Document

As filed with the Securities and Exchange Commission on March 17, 2026
Registration No. 333-
UNITED STATES
SECURITIES AND EXCHANGE COMMISSION
WASHINGTON, DC 20549

FORM S-8
REGISTRATION STATEMENT
UNDER
THE SECURITIES ACT OF 1933
____________________________________________
X4 Pharmaceuticals, Inc.
(Exact name of registrant as specified in its charter)
___________________________________________
Delaware27-3181608
(State or Other Jurisdiction of
Incorporation or Organization)
(I.R.S. Employer
Identification No.)
61 North Beacon Street, 4th Floor
Boston, Massachusetts
02134
(Address of Principal Executive Offices)(Zip Code)
X4 Pharmaceuticals, Inc. Amended and Restated 2017 Equity Incentive Plan
(Full title of the plan)

Adam R. Craig, M.D., Ph.D.
Executive Chairman
X4 Pharmaceuticals, Inc.
61 North Beacon Street, 4th Floor
Boston, MA 02134
(857) 529-8300
(Name, address, including zip code, and telephone number, including area code, of agent for service)
_________________________________
Copies to:

Ryan A. Murr
Melanie Neary
Gibson, Dunn & Crutcher LLP
One Embarcadero Center, Suite 2600
San Francisco, CA 94111-3715
Telephone: (415) 393-8200

Indicate by check mark whether the registrant is a large accelerated filer, an accelerated filer, a non-accelerated filer, a smaller reporting company or an emerging growth company. See the definitions of “large accelerated filer,” “accelerated filer,” “smaller reporting company” and “emerging growth company” in Rule 12b-2 of the Exchange Act.
Large accelerated filerAccelerated filer
Non-accelerated filerSmaller reporting company
Emerging growth company
If an emerging growth company, indicate by check mark if the registrant has elected not to use the extended transition period for complying with any new or revised financial accounting standards provided pursuant to Section 7(a)(2)(B) of the Securities Act.

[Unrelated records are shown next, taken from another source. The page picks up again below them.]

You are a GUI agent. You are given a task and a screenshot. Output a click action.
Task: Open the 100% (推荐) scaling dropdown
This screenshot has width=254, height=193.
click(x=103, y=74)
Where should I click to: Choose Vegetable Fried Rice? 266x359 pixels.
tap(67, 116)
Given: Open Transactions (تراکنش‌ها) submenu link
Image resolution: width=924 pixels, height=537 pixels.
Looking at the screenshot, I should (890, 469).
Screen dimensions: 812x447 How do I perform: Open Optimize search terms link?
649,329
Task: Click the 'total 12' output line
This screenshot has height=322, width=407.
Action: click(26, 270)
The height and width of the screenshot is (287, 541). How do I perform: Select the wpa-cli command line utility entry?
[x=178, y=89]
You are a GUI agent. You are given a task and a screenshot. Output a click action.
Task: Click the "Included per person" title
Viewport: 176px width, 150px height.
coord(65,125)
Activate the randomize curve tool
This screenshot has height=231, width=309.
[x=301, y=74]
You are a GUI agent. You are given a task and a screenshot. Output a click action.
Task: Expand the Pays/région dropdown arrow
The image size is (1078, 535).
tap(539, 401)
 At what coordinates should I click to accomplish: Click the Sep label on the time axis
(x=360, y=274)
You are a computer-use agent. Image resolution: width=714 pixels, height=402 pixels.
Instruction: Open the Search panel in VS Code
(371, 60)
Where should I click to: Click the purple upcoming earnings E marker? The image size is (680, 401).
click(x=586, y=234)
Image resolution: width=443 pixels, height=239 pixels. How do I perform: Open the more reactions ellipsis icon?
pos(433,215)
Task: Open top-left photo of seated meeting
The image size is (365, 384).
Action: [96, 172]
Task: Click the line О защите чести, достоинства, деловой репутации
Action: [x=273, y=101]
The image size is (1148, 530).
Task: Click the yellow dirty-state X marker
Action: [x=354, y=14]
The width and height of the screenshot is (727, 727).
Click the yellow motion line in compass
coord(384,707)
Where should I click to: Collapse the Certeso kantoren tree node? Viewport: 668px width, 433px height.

INCORPORATION OF DOCUMENTS BY REFERENCE



This Registration Statement on Form S-8 is being filed by X4 Pharmaceuticals, Inc. (the “Company” or the “Registrant”) relating to 5,136,276 shares of its common stock, par value $0.001 per share (the “Common Stock”) available for issuance pursuant to future awards to eligible persons under the Registrant’s Amended and Restated 2017 Equity Incentive Plan (the “2017 Plan”).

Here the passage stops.